In easy-build, growth markets, "brown" developers risk competitive disadvantage going head-to-head against green projects. But investors in existing properties need to factor green issues into their underwriting too. Non green buildings are difficult and costly to retrofit. Yesterday's A-quality product could turn into B-quality compared to new green construction. In high barrier-to-entry, difficult-to-develop markets like New York or Boston, existing brown building stock should be more insulated from a future green incursion. But if energy costs keep rising and carbon footprints remain a contentious issue, brown owners may be forced into those costly retrofits anyway.

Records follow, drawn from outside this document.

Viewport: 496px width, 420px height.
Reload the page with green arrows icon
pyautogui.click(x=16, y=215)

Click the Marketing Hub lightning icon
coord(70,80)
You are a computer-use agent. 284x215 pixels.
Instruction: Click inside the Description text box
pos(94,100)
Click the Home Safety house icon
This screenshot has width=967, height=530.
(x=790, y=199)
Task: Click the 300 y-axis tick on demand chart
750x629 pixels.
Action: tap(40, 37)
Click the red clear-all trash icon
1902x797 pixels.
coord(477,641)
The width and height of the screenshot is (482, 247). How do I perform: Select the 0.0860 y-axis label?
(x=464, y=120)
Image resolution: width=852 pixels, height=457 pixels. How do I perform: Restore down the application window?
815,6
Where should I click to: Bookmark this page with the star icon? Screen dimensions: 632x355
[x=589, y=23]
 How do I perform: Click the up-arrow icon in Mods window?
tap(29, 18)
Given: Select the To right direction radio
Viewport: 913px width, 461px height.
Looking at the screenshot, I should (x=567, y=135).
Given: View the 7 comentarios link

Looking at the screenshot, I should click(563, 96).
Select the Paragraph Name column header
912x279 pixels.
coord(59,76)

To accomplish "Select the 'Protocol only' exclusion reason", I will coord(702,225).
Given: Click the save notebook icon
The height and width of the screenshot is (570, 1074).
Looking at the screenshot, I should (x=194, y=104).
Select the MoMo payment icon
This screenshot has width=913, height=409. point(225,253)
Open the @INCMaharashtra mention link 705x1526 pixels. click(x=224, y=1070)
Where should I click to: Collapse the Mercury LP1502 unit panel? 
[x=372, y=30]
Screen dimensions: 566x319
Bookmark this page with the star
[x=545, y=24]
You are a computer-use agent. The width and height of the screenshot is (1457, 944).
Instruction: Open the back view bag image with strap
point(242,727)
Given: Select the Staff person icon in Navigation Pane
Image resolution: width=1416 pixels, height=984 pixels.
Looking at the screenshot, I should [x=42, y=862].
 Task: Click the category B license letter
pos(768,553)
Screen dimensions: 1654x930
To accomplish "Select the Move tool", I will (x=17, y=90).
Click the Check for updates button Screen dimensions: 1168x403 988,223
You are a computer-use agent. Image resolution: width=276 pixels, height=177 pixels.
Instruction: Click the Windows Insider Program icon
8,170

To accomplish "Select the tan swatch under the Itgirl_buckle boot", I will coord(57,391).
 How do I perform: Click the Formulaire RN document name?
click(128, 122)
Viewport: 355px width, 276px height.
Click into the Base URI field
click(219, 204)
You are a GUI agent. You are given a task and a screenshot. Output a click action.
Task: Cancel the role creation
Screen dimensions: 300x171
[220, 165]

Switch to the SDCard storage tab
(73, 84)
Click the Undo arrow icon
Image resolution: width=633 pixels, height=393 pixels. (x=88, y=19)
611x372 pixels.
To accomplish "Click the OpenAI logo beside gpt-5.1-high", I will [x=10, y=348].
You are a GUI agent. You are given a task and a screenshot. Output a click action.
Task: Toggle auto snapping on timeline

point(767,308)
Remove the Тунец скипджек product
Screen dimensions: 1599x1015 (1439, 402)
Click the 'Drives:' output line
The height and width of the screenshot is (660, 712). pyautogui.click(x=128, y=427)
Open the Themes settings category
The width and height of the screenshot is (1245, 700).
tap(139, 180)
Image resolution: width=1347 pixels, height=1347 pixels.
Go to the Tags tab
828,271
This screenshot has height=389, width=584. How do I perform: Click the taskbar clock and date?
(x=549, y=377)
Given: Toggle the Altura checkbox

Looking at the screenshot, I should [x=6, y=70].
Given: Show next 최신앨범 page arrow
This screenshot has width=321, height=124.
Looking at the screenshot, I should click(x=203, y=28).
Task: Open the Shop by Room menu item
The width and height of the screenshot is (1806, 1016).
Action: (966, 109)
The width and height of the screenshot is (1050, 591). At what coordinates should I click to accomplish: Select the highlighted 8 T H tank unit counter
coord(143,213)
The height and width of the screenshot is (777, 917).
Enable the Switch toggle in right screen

Somehow you wonder whether the green wave will endure. Anyone who went to college in the 1970s learned about the greenhouse effect and desertification. We went through the insulation and solar heating craze of the early eighties. And people today grudgingly keep driving right through the $3 plus a gallon gasoline barrier. If you think energy prices will shrink from record highs then expect green fever to subside. But increasing worldwide energy demands and the growing global warming concerns suggest conservation and energy efficiency modes will take firmer hold. Property value gains had helped mask the increasing costs of electric, heating and gasoline bills. Recent reversals prod everyone to take greater notice of simple energy economics and 21st century realities. All that college stuff finally came true.